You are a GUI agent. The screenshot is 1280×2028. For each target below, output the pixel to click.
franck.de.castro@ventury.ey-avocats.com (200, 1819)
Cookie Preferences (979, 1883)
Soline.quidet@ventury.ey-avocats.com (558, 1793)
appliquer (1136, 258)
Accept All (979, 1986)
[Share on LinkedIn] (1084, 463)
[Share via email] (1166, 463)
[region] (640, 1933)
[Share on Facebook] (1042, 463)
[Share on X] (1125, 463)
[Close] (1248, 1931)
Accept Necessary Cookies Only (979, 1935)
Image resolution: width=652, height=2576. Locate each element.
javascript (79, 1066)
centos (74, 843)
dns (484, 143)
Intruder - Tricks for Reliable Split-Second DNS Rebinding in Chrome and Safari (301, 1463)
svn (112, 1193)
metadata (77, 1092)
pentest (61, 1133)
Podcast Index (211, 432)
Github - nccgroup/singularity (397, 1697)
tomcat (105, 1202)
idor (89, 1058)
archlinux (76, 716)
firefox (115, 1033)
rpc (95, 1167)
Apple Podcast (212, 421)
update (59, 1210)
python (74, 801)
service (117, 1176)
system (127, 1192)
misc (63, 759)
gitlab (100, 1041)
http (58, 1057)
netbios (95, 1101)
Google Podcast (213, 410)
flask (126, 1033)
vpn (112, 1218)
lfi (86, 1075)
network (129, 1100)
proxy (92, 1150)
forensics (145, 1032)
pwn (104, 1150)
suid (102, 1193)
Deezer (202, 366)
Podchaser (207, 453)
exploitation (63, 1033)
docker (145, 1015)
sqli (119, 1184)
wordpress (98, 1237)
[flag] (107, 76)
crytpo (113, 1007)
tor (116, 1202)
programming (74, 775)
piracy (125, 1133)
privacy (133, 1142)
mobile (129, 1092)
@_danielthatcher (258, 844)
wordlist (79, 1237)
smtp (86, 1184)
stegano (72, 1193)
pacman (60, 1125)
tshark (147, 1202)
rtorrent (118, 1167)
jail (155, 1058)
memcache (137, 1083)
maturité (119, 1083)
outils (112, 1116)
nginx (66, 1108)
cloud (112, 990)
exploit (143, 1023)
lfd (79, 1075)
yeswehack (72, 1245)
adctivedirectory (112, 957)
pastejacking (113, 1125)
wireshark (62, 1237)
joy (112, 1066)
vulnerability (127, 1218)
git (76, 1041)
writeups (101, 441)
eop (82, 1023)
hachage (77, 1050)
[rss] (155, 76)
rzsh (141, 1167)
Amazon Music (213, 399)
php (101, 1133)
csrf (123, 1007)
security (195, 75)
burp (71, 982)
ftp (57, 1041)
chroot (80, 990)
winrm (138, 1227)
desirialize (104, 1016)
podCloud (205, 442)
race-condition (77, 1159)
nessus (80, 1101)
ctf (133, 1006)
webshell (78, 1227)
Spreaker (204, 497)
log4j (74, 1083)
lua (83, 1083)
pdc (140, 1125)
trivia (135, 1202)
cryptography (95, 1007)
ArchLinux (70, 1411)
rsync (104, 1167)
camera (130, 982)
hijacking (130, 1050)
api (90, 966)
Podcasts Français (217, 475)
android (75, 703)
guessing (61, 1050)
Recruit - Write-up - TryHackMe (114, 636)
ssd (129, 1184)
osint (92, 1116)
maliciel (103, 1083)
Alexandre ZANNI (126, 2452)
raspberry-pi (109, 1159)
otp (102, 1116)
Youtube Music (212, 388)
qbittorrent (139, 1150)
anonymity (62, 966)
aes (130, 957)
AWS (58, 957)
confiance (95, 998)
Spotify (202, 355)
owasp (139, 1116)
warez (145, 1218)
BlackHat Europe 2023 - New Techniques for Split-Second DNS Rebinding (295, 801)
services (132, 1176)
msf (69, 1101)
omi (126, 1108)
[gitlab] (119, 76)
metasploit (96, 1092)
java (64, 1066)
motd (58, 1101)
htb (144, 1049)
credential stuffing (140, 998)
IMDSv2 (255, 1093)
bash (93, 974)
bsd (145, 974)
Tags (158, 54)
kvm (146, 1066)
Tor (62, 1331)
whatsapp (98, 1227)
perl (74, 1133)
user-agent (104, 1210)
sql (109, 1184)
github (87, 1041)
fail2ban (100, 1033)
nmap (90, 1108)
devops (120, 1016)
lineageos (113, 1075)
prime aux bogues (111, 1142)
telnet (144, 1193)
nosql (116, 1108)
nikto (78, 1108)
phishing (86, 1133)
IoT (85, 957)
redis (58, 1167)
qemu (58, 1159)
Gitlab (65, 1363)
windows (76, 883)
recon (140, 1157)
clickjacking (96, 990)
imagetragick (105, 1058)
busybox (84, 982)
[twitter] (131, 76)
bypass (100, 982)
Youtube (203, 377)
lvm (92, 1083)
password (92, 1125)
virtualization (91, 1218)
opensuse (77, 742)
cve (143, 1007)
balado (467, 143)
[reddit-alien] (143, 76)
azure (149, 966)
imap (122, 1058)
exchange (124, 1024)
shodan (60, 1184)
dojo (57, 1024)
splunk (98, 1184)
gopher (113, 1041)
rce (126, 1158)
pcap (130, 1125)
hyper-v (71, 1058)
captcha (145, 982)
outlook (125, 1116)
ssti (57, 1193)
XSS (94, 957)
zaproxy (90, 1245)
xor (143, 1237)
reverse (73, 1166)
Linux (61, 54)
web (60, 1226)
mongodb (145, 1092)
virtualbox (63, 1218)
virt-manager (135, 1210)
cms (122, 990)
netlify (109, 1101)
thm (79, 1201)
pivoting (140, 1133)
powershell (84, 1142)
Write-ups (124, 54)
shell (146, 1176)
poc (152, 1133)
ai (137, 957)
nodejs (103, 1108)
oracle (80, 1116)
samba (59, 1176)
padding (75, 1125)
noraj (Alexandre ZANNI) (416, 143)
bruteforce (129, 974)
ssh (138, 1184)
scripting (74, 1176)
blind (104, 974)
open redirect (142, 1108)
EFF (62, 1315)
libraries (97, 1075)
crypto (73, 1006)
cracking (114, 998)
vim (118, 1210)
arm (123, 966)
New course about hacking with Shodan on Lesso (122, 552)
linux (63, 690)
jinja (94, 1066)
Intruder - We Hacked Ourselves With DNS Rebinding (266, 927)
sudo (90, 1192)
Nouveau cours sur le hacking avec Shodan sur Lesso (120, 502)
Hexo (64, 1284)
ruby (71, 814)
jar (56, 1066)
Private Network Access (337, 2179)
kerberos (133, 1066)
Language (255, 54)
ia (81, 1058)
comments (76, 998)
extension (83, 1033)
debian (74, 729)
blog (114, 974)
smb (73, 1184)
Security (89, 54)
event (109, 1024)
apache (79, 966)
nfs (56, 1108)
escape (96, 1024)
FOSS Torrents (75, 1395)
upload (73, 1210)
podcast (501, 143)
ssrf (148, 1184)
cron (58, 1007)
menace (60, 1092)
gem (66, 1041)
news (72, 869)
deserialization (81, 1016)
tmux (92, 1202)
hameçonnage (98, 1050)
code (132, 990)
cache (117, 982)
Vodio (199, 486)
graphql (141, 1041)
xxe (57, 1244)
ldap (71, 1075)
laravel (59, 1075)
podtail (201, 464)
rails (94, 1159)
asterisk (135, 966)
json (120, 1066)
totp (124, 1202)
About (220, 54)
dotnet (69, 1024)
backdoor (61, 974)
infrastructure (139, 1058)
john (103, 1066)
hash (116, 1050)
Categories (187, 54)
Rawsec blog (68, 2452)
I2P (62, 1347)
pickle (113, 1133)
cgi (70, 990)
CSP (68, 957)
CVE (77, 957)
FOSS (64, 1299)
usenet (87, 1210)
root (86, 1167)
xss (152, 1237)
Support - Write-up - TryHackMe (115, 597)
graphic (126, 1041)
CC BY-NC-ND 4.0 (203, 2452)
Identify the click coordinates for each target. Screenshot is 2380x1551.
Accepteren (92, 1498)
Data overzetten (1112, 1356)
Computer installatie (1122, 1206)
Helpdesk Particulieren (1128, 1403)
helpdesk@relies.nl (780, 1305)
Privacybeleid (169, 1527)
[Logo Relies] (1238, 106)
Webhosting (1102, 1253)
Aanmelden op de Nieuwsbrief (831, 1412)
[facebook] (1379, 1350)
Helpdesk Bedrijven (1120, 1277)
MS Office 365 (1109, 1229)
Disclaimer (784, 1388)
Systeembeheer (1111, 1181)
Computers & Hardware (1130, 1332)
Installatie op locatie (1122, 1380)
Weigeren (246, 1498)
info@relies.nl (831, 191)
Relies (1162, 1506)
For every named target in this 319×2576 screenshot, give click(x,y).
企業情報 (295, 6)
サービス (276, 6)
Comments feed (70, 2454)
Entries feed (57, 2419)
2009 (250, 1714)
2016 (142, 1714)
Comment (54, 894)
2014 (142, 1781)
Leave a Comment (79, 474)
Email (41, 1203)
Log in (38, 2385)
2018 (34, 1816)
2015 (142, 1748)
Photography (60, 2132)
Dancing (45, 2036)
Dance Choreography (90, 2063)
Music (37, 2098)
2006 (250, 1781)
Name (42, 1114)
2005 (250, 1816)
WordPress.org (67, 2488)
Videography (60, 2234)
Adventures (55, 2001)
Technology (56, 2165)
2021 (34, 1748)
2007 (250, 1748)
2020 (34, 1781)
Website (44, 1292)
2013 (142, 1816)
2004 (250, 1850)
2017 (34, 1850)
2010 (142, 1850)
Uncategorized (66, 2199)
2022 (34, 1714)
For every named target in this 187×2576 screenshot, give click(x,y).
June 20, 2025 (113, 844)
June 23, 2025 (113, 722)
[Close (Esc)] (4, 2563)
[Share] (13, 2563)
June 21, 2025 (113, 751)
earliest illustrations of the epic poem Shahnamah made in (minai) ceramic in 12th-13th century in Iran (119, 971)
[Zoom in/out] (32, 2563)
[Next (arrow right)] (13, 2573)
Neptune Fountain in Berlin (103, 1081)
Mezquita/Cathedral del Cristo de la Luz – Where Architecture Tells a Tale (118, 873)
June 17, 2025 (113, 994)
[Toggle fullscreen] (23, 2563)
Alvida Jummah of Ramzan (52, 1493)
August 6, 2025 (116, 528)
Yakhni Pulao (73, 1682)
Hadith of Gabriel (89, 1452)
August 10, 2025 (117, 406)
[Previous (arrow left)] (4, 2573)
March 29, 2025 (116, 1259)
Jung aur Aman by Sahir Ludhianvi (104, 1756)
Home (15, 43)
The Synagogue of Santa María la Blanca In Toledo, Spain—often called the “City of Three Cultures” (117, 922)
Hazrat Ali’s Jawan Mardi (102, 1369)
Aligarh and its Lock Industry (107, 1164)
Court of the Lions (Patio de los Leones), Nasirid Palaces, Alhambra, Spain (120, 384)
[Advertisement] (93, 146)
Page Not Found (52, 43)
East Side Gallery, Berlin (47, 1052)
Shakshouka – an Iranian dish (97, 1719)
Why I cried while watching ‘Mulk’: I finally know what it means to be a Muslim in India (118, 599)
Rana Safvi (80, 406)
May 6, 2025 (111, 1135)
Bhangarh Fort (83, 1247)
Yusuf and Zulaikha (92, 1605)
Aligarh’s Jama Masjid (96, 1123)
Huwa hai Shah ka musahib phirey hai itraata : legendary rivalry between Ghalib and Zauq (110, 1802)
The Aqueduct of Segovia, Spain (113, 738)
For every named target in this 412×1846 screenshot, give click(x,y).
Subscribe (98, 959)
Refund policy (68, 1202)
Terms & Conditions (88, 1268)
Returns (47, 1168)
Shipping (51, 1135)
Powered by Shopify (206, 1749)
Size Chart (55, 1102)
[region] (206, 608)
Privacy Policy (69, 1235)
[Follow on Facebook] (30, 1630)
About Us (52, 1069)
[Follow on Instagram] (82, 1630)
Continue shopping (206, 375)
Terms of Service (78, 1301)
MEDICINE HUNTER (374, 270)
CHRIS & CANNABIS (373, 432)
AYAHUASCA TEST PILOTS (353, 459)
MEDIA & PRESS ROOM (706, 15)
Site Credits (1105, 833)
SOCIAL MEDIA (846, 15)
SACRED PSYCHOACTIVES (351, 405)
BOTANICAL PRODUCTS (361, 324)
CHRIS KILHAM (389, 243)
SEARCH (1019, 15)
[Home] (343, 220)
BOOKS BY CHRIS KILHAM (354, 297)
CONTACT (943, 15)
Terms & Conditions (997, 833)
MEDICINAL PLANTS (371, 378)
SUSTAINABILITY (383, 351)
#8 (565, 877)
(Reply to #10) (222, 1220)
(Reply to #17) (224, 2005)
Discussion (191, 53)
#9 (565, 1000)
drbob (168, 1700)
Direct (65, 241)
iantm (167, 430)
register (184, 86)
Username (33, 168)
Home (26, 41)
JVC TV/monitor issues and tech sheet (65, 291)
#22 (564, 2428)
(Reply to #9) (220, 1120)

> _Task directions_:
Output exactly the span of lines beginning at the first line of the records and ending at the line that holds "archlinux (76, 716)", inclusive, with no other text.

> _Response_:
You are a GUI agent. The screenshot is 1280×2028. For each target below, output the pixel to click.
franck.de.castro@ventury.ey-avocats.com (200, 1819)
Cookie Preferences (979, 1883)
Soline.quidet@ventury.ey-avocats.com (558, 1793)
appliquer (1136, 258)
Accept All (979, 1986)
[Share on LinkedIn] (1084, 463)
[Share via email] (1166, 463)
[region] (640, 1933)
[Share on Facebook] (1042, 463)
[Share on X] (1125, 463)
[Close] (1248, 1931)
Accept Necessary Cookies Only (979, 1935)
Image resolution: width=652, height=2576. Locate each element.
javascript (79, 1066)
centos (74, 843)
dns (484, 143)
Intruder - Tricks for Reliable Split-Second DNS Rebinding in Chrome and Safari (301, 1463)
svn (112, 1193)
metadata (77, 1092)
pentest (61, 1133)
Podcast Index (211, 432)
Github - nccgroup/singularity (397, 1697)
tomcat (105, 1202)
idor (89, 1058)
archlinux (76, 716)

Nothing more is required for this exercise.